--- EXERCISE GOAL ---
Count how many of the lines below contain the string "Task", treating uppercase and lowercase as different, and reply with only that number.

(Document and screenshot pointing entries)

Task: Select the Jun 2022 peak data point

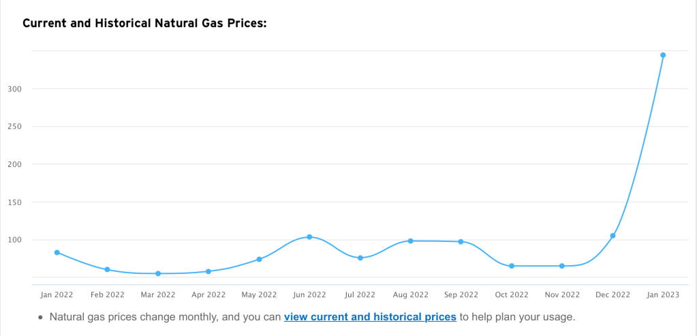Action: pos(309,236)
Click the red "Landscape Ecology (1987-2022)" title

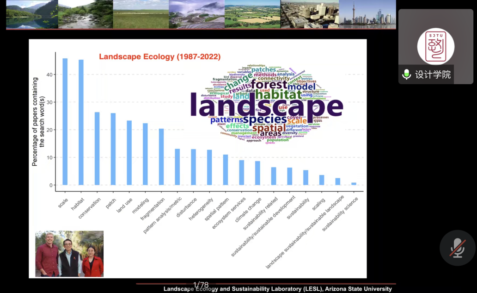tap(159, 56)
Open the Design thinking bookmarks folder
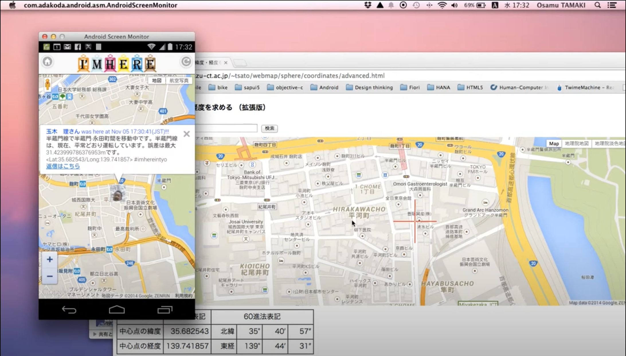 click(x=369, y=87)
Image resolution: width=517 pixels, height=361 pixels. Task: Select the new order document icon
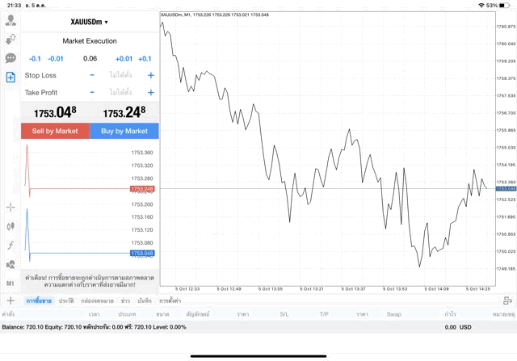point(11,78)
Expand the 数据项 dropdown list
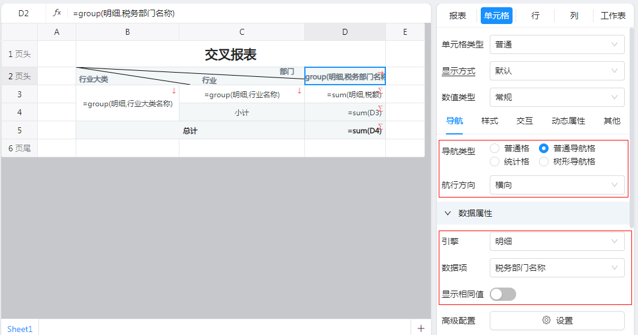 [556, 268]
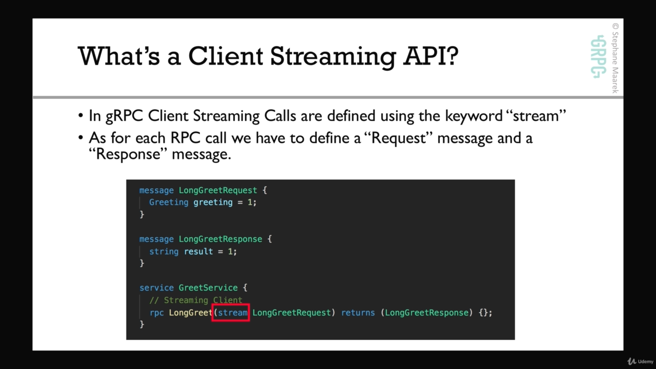Click the GreetService name in service line
The image size is (656, 369).
208,288
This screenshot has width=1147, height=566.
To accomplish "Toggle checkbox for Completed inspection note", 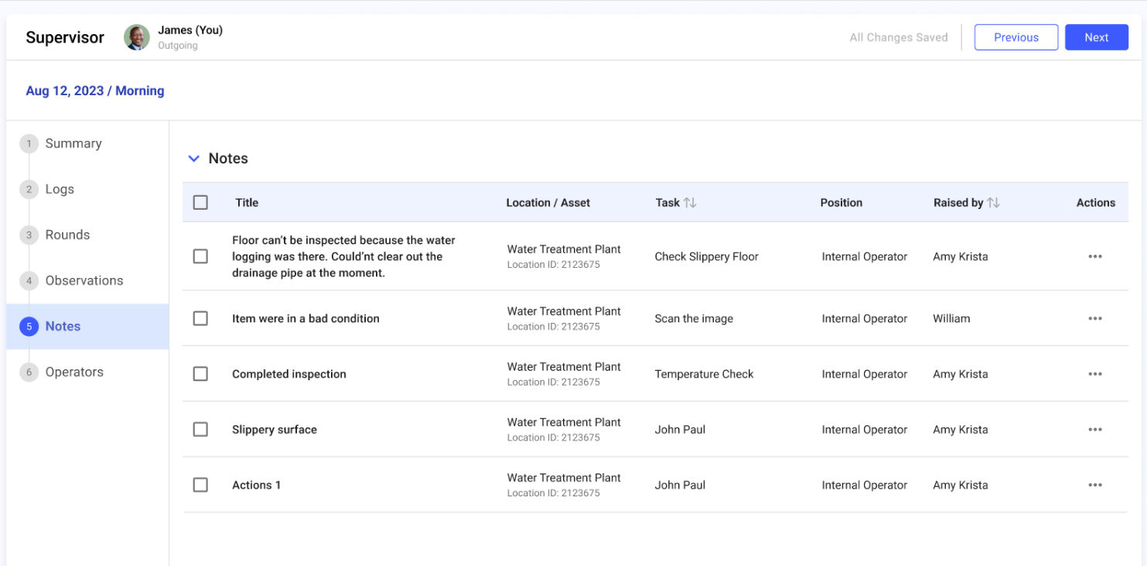I will [x=200, y=374].
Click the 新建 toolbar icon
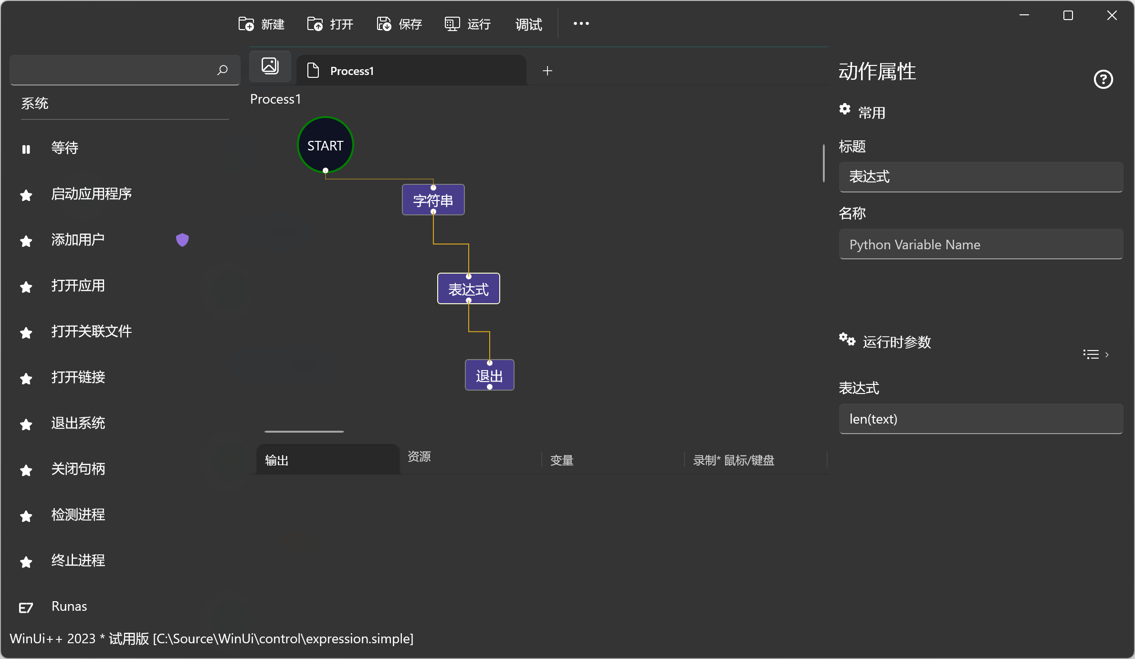This screenshot has height=659, width=1135. point(247,23)
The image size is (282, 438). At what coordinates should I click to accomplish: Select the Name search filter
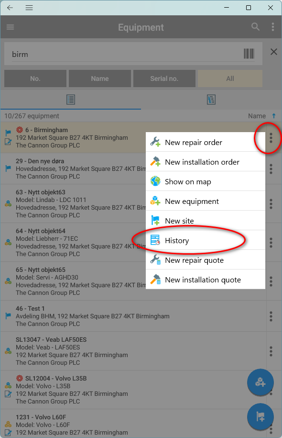click(x=100, y=79)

--- SOLUTION FOR THIS EXERCISE ---
2